Les craintes qu’on embarque dans une histoire de relation à longue distance trop classique sont malgré tout peu à peu balayées. Il faut dire que le métrage est bien plus malin qu’il n’en a l’air et dispose de plus d’un tour dans son sac pour mener progressivement son spectateur vers un final dévastateur.

En réalité, le film peut en partie s'analyser par les conséquences du conflit entre l’ostensible, c'est à dire ce que je dis et énonce clairement à l'autre, et l'invisible, ce que je pense. Ce qui pourrait paraître anecdotique, c'est ce qu'on voit au second plan à l’écran en général. Ici, cela ne l’est pas, par analogie entre la forme (visuelle) et le fond du film (son propos).
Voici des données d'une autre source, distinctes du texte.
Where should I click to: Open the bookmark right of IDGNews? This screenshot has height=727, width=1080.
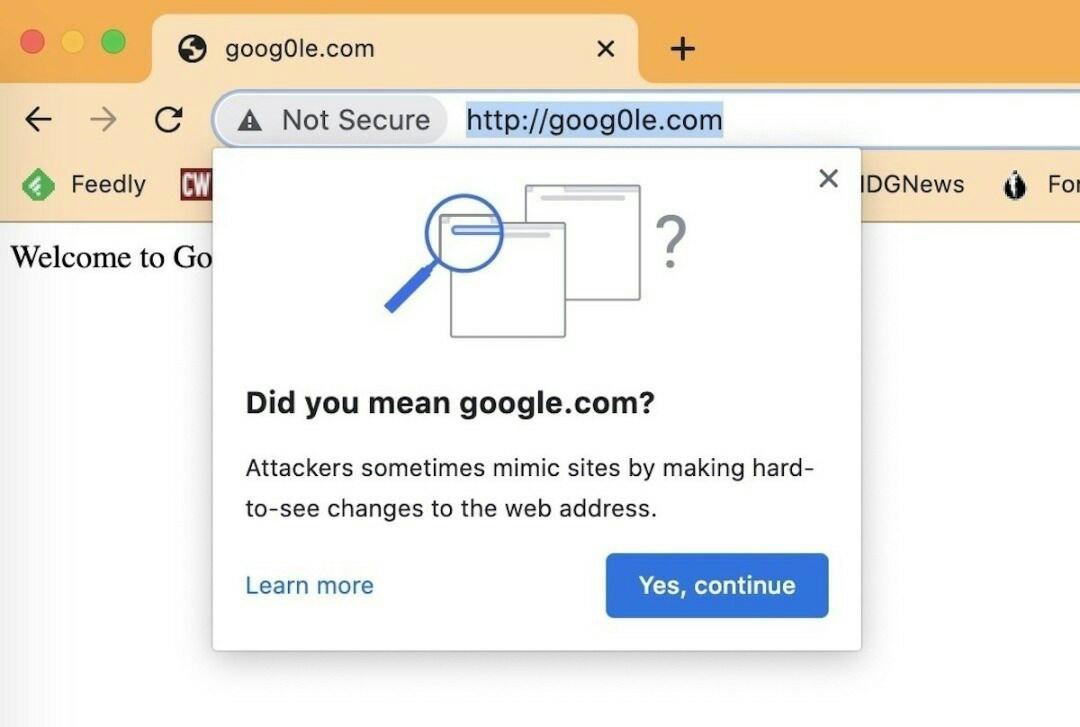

La technique de la profondeur de champ est ainsi employée dans une scène filmée en plan très large : deux amoureux s’embrassent sous le pont de Brooklyn pendant un passage de bascule sentimentale animant nos deux protagonistes principaux, justement en train de passer devant eux. Ce que je suis censé voir (les héros), ce que je vois malgré moi (l'embrassade), cela peut être vu comme une métaphore de la différence entre ce que je dis ou j'entends, et ce que je pense vraiment. Expliquons nous plus précisément là-dessus.
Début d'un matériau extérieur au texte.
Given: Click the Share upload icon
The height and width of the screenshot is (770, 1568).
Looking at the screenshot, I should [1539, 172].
Ces deux strates sont sans cesse représentées dans le film par l'image, comme ici, ou dans la manière très réaliste par laquelle les dialogues sont orchestrés. Les pauses entre répliques sont parfois longues, car les personnages prennent le temps de préparer avec soin leur réponse, de choisir le vocabulaire le plus adéquat pour ne pas heurter ou pour ne pas trop en dévoiler sur eux. Quand cela ne vient pas directement d’eux, le freeze de l’image et du son lié à l’utilisation du logiciel Skype (reconstitution très réaliste de la deuxième époque présentée dans le film et censée se dérouler il y a une dizaine d'années) vient s’en mêler à son tour et donne un temps de réflexion supplémentaire bienvenu à l’interlocuteur en train de préparer sa réponse. En résumé, l'importance conférée à ce qui est normalement relégué à l'arrière-plan, peu visible, ici, joue un rôle capital.


Certes, la symbolique peut parfois être trop appuyée (voire lourdingue ? Les 24 ans de durée du récit rappellent-ils volontairement le nom de la société de production du film A24 ?). Par exemple, lorsque les chemins de Nora et Hae Sung se séparent littéralement, c’est un carrefour menant à leurs maisons respectives se trouvant de part et d’autre qui est montré à l’écran.

Elle sert néanmoins beaucoup plus souvent la narration qu’elle ne la dessert, à plusieurs moments importants du film qui plus est. Ici, cette phrase pouvant paraître anodine prononcée lors d’une croisière autour de la Statue de la Liberté lorsque l’un des deux personnages s’exclame que le monument leur « tourne désormais le dos », prophétisant ainsi la fin du film. En restant avec son mari, Nora se retrouve définitivement coincée dans une relation qui ne la satisfait pas complètement. Là, le double-sens induit dans le discours du mari américain qui s’attriste des paroles prononcées systématiquement en coréen par sa compagne dans son sommeil. Une manière de déplorer l’impossible accès au sens profond de ses rêves, car c’est l’incapacité à comprendre l’autre dans les recoins les plus intimes de son esprit.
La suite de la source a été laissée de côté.